En fin, que uno no tiene más remedio que pensar en las reformas legislativas promovidas en Italia a raíz del estreno de un título tan decididamente cómico como Divorzio all’italiana (Divorcio a la italiana, Pietro Germi, 1961) y disentir dla cinta de Lazaga.

Cuando la Democracia llega a España para quedarse, Mingote lleva varios años publicando en el diario monárquico ABC unas series de viñetas dedicadas a los inmovilistas y, sobre todo a su ya celebérrimo personaje Gundisalvo, un carpetovetónico líder de masas en una situación predemocrática. Dibildos está intentando una aproximación humorística a la candente convocatoria electoral y propone a Mingote llevar a la pantalla a su personaje. Vota a Gundisalvo (1978) no es su primer trabajo conjunto: han escrito a cuatro manos ya varios guiones, entre ellos el de Hasta que el matromonio nos separe. Mingote acepta, el guión se resuelve sin mayores contratiempos y Pedro Lazaga se pone al mando en el rodaje. Su cinefilia queda patente cuando rueda la verja del chalet de la Costa del Sol como si de un nuevo Xanadú se tratara.

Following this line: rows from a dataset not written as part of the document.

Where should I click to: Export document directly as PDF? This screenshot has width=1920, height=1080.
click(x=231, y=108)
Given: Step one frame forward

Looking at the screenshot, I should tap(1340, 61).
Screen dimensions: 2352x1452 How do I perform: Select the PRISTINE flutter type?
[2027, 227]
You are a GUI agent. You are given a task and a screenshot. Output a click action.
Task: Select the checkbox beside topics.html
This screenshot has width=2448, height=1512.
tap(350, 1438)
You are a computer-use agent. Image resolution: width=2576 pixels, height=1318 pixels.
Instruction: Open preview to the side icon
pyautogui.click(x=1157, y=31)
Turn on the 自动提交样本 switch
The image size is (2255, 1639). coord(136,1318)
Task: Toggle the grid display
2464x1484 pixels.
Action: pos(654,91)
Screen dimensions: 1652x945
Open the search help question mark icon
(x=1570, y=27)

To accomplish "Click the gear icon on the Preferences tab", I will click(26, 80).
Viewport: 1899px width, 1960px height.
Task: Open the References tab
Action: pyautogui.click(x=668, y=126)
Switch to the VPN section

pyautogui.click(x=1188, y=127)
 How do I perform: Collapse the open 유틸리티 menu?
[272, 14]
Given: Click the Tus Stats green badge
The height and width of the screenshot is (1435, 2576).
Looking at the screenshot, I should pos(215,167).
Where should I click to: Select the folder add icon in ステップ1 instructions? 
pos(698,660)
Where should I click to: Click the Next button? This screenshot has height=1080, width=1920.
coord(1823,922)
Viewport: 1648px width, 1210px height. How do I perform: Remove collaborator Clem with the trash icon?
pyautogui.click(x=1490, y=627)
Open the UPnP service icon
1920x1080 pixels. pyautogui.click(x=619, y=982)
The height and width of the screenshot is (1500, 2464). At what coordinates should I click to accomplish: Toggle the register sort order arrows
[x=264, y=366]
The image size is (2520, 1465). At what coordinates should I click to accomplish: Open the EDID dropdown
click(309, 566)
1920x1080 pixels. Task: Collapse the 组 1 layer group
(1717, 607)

El zoom a la reja debería ser un irónico guiño al principio de Citizen Kane (Ciudadano Kane, Orson Welles, 1941); penetrar en la intimidad del magnate español metido en política (Antonio Ferrandis) sería una operación análoga a la emprendida por Welles con William Randolph Hearst.

Gundisalvo entra en la carrera electoral de las primeras elecciones democráticas. Sus motivos están claros: es uno de los constructores más ricos de la Costa del Sol y cualquier cambio puede dar al traste con su negocio. Gundisalvo tiene señora (Laly Soldevila) y por supuesto amante (Silvia Tortosa), pero unas fotos comprometedoras con ésta hacen peligrar su futuro político. Su asesor y director de campaña (Emilio Gutiérrez Caba) le propone una solución directa: que su amante se acueste con su contrincante político para que, de este modo, no pueda publicar el informe. Se suceden los mítines playeros, las caravanas electorales y un striptease para suplir el parlamento de un candidato que se ha quedado afónico.

La de Ivonne Sentis sacando pecho ante un cartel de Felipe González fue una de las imágenes icónicas del cine transitivo, transitorio o de la Transición, como gusten.